── Texte ──

Les hippies souffrent d’une réputation de flemmards. Trop occupés, selon leurs détracteurs, à jouer de la guitare ou du tambourin, à consommer des drogues ou à pratiquer l’amour libre, ils auraient refusé toute forme de travail. Le petit livre de Greg Castillo montre au contraire que la contre-culture a été loin d’être improductive. On pourra en prolonger la lecture en suivant une petite communauté de retraités modestes campant dans la bonne humeur et l’entraide, en lisière du désert de l’Arizona, dont l’ethnologue David Frati brosse un portrait attachant.
Fabrique de fromages artisanaux, production de nourriture bio, usage de l’énergie solaire, construction de fosses septiques, réparation de voitures, aménagement de combis Volkswagen, transformation des pratiques des sages-femmes : depuis une quinzaine d’années, un vigoureux champ de recherche explore les projets hippies menés tous azimuts dans les années 1960 et 1970. Pour ces rebelles industrieux, le travail de construction est un moyen d’épanouissement personnel accessible à tous, y compris à celles et ceux généralement tenus à l’écart de cette activité (femmes, homosexuels, enfants), et l’architecture est une pratique communautaire, continue, spontanée, fondée sur un héritage commun, et non un métier standardisé réservé à une élite d’experts diplômés.
Publié par les éditions B2, qui arpentent depuis onze ans des pans méconnus de l’histoire de l’architecture et du design, le livre du professeur d’architecture Greg Castillo rapporte ces projets d’autoproduction à la vague du Do It Yourself qui déferle sur les États-Unis à partir des années 1950, et sur laquelle surfent aussi bien les vendeurs d’outils de bricolage électriques et les magazines grand public que les éditeurs de manuels et de brochures, comme le célèbre Whole Earth Catalog et ses innombrables rejetons. On peut ainsi supposer que la littérature de conseils domestiques d’après-guerre, qui visait les jeunes propriétaires fondant une famille dans les banlieues standardisées, a aussi encouragé les jeunes hippies des années 1960 et 1970 à se lancer dans la vie autonome et l’autoconstruction – après tout, si l’on peut coudre une robe à partir d’un patron et faire un gâteau à partir d’une recette, pourquoi ne pas construire une maison à partir de schémas ?
Dans les années 1960, les Américains bricoleurs peuvent se procurer des éléments standardisés vendus en kit pour construire un abri de jardin ou améliorer leur maison. Mais les hippies vont plus loin. Ils construisent dans la nature, illégalement, sans se soucier des droits de propriété, des normes sanitaires ou des codes de construction ; ils bâtissent dans des arbres ou entre des arbres ; ils récupèrent des rebuts à la poubelle et désossent des bâtiments promis à la destruction ; ils imaginent des abris en forme d’igloos, de bateaux renversés ou de casques de conquistadors ; bref, ils inventent une véritable contre-culture architecturale.

───
── Extrait des données ──

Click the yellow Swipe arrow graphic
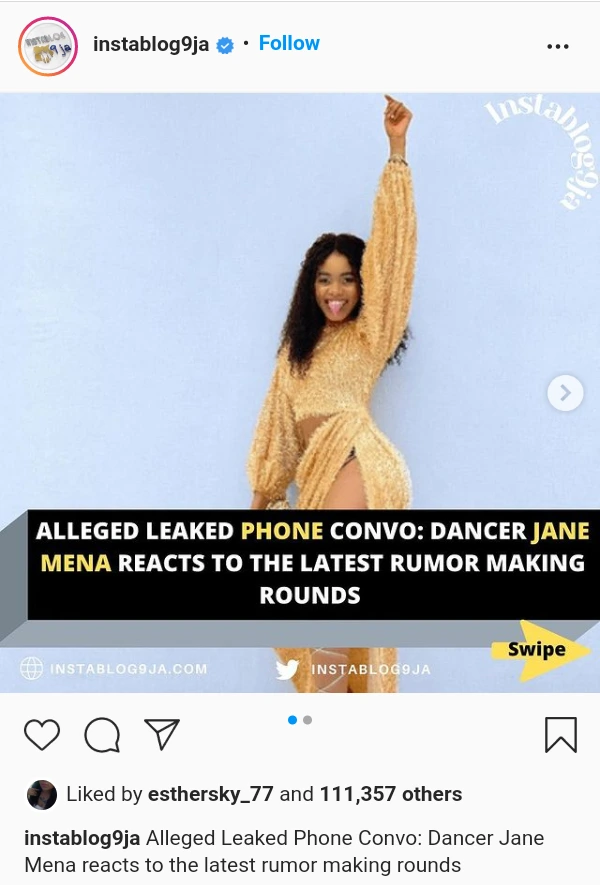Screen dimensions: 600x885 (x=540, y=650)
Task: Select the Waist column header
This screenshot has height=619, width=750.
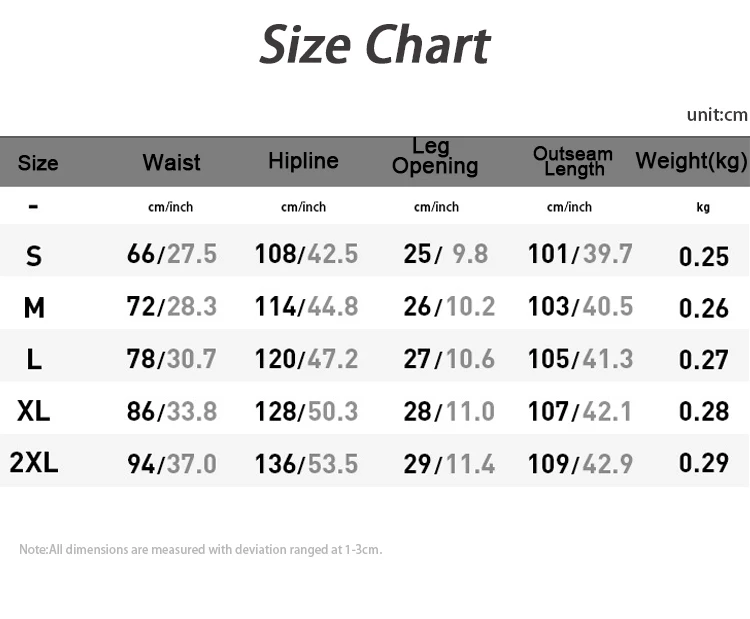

───

_Exercices_.
[1] Recopiez le passage du texte sur la contre-culture hippie allant de « Fabrique de fromages » à « élite d’experts diplômés. ».
[2] Reprenez le texte sur la contre-culture hippie à la suite de sa dernière phrase.
Ce matériau n'intervient pas dans le travail demandé.

_Réponses par exercice_.
[1]
Fabrique de fromages artisanaux, production de nourriture bio, usage de l’énergie solaire, construction de fosses septiques, réparation de voitures, aménagement de combis Volkswagen, transformation des pratiques des sages-femmes : depuis une quinzaine d’années, un vigoureux champ de recherche explore les projets hippies menés tous azimuts dans les années 1960 et 1970. Pour ces rebelles industrieux, le travail de construction est un moyen d’épanouissement personnel accessible à tous, y compris à celles et ceux généralement tenus à l’écart de cette activité (femmes, homosexuels, enfants), et l’architecture est une pratique communautaire, continue, spontanée, fondée sur un héritage commun, et non un métier standardisé réservé à une élite d’experts diplômés.

[2]
La grande popularité des dômes géodésiques dessinés par l’architecte avant-gardiste Buckminster Fuller a pu inspirer des aspirants architectes, mais Greg Castillo note que la précision géométrique de ces structures polygonales était peu adaptée aux rebuts recyclés par les hippies, ainsi qu’aux matériaux rectangulaires standards vendus dans le commerce. Pour la plupart, les constructions hippies étaient simples et rustiques, faites à partir de bidouillages de bric et de broc.
Construire sa maison soi-même, ce n’est pas seulement s’épanouir et se réapproprier des savoirs, c’est aussi commencer à bâtir une autre société, où le travail n’est pas enserré dans des codifications et des standards, où les lieux de vie ne sont pas coupés de la nature et soumis à un zonage fonctionnel, où la cellule familiale ne s’isole pas dans un cocon coupé de la communauté. « La récup’ engendre une nouvelle subjectivité », écrit un hippie en 1967, à mille lieues de la subjectivité du consommateur, ce héros des trente glorieuses.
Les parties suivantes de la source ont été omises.